10 de outubro de 2011 0

Em uma tarde de degustação, esta primeira dica veio da sommelier Iáscara Marques, que é a espumante argentina Gemma, da região de Mendoza, da Bodega Pokrajac. Feita com uva malbec, o que é um grande diferencial, a espumante tem um visual muito bonito, uma bela cor clarete e uma perlage bem fina e elegante.

Espumante mostra uma bela cor tinta | Foto: Rafael Lorenzato

Espumante mostra uma bela cor tinta | Foto: Rafael Lorenzato

No nariz, apresenta aroma de flores, frutas vermelhas maduras e um toque de especiarias. Já no paladar, é bem refrescante, frutada e com uma excelente acidez.
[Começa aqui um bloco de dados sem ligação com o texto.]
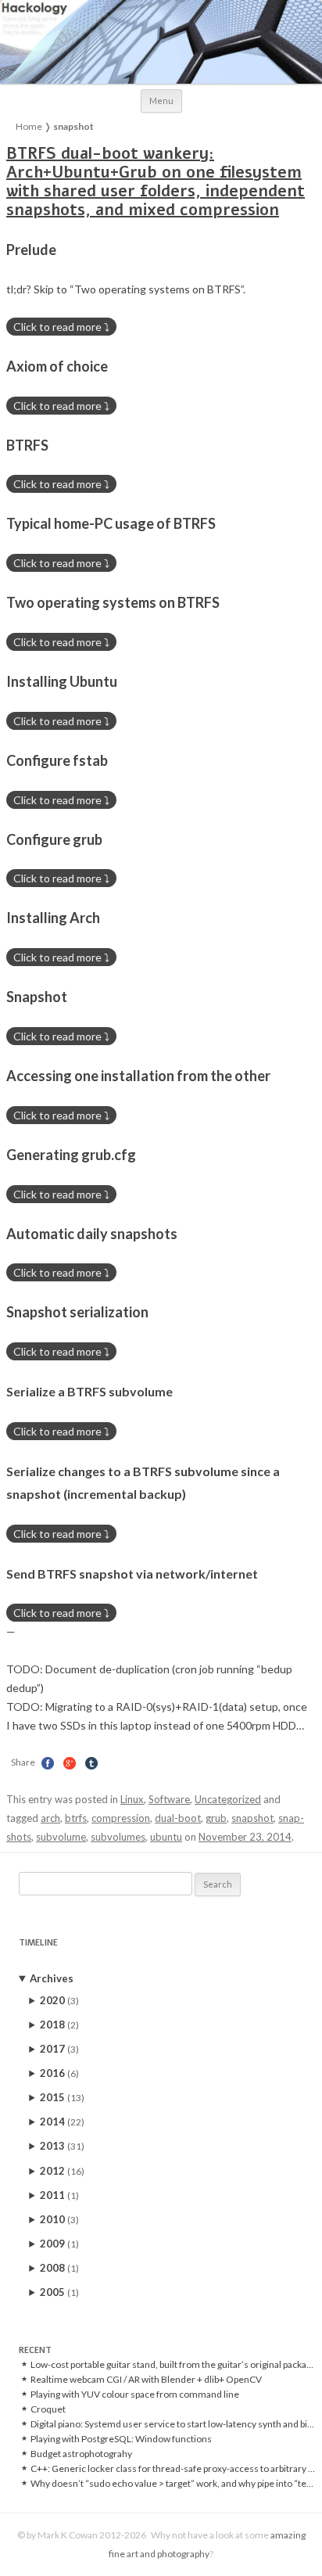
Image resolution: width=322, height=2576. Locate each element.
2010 (59, 2219)
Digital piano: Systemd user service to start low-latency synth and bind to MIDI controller (173, 2424)
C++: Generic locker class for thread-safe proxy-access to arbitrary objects (173, 2469)
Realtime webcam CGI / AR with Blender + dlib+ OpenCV (146, 2379)
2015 (62, 2097)
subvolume (61, 1837)
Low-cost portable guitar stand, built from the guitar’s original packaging (173, 2364)
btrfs (76, 1818)
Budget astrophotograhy (81, 2454)
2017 (59, 2048)
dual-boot (178, 1818)
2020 (59, 2000)
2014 (62, 2121)
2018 (59, 2024)
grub (216, 1818)
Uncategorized (228, 1799)
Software (169, 1799)
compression (120, 1818)
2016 (59, 2073)
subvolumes (118, 1837)
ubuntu (166, 1837)
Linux (132, 1799)
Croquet (48, 2409)
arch (50, 1818)
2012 (62, 2171)
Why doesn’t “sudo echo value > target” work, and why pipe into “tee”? (173, 2483)
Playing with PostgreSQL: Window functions (121, 2439)
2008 (59, 2268)
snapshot (252, 1818)
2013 (62, 2145)
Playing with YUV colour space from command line (134, 2394)
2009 (59, 2243)
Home (29, 126)
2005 (59, 2292)
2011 (59, 2195)
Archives (51, 1978)
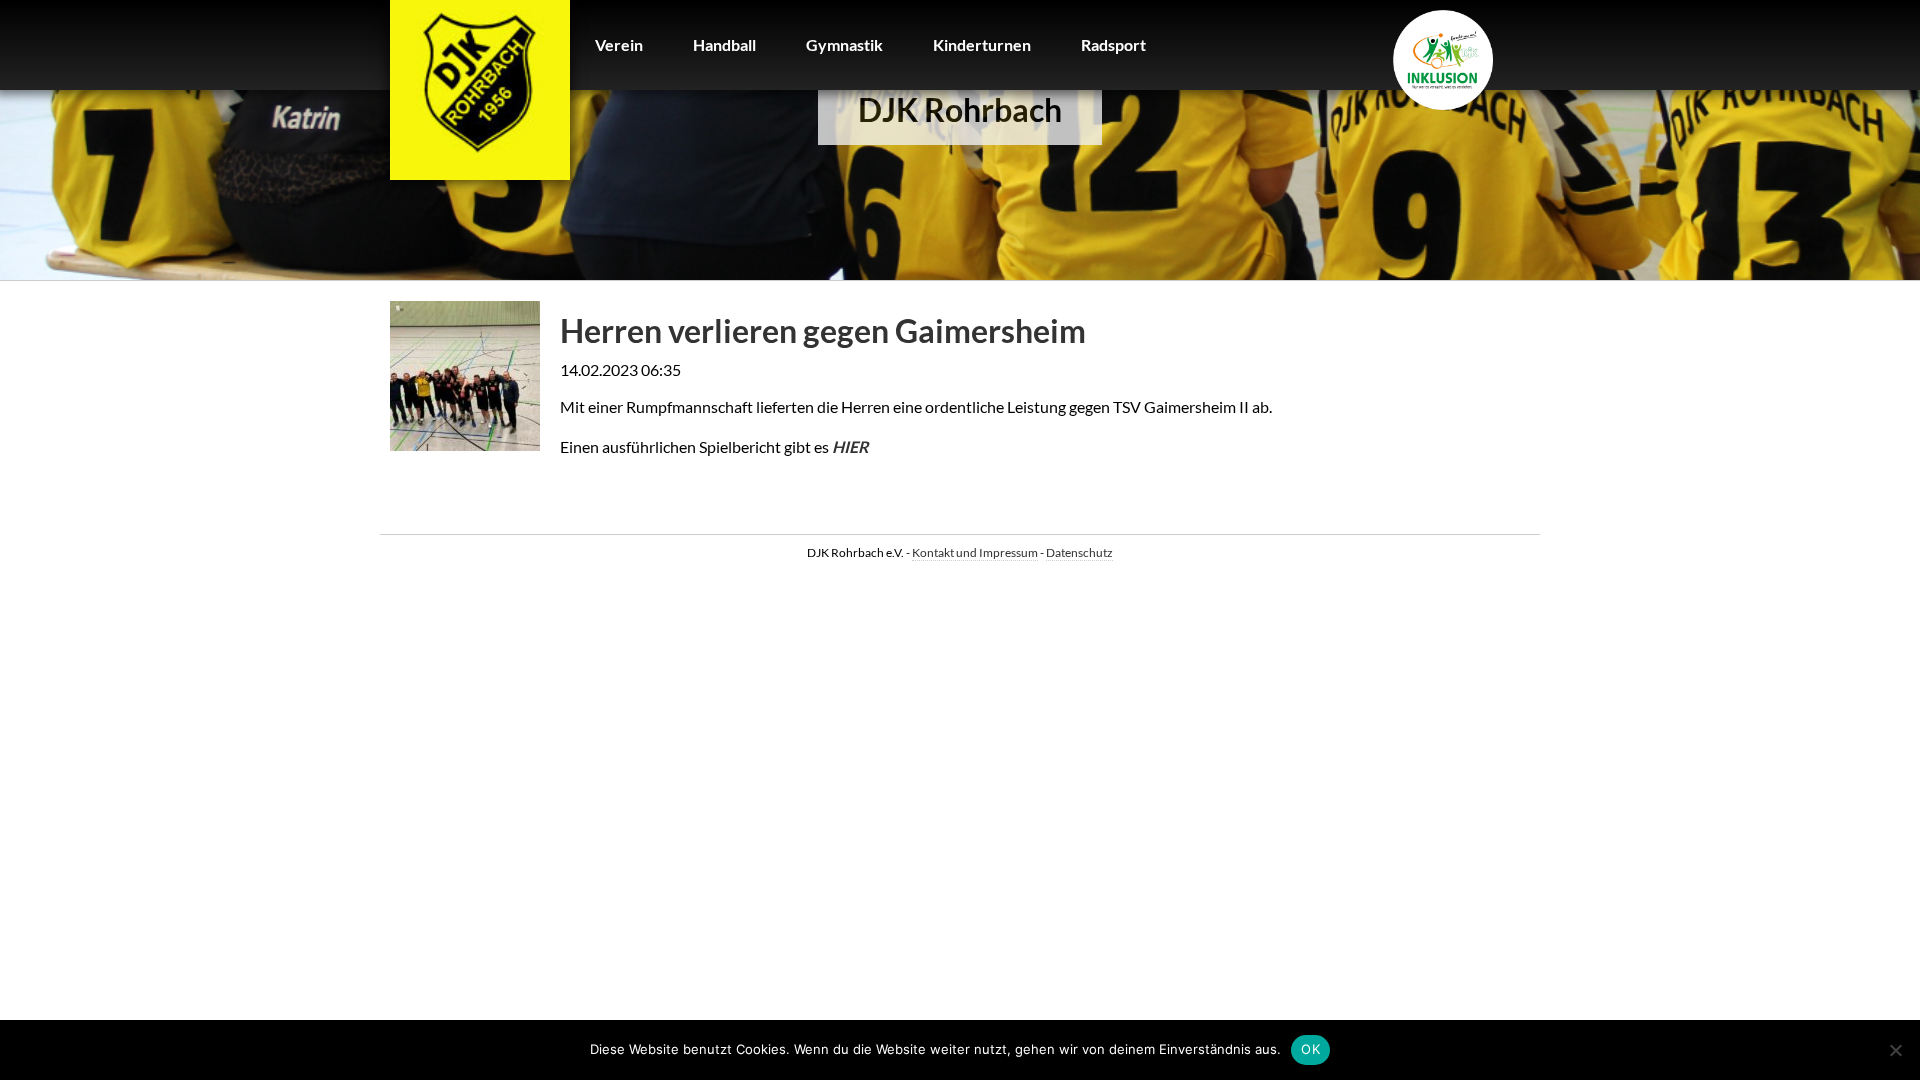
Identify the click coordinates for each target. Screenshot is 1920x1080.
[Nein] (1895, 1050)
Custa em média R$79,00 e, como quase todo espumante, é de fácil harmonização, combinando perfeitamente com um risoto de amêndoas – leve e básico, mas delicioso.

Na sequência, degustamos o tinto Las Perdices 2010, dica do colega de sommelierie André Chesini. Também produzido em Mendoza, na Argentina, o vinho tem uma mescla diferente para a região: 93% Syrah e 7% Viognier. Esse é, inclusive, um corte típico da AOC (do francês, designação de origem controlada) Côte-Rôtie, na França, que, segundo especialistas, quebra um pouco a tanicidade do Syrah e confere toques frutados e almiscarados à bebida.

O Las Perdices apresentava cor rubi e halos violáceos, além de um aroma com notas de framboesa, amora e especiarias. De taninos equilibrados, vinho era de média persistência, além de denotar um toque ácido e um frescor devido à presença da Viognier, que é uma uva branca. O preço médio do vinho é de R$ 55,00 no varejo.

Mais estruturado, esse vinho tinto já aceita a harmonização com pratos mais pesados, como carnes de caça, pratos elaborados com cocção lenta, e também com preparações aromatizadas com cogumelos. Uma boa pedida é um fettuccine ao molho de funghi, vinho tinto e ao perfume da noz moscada.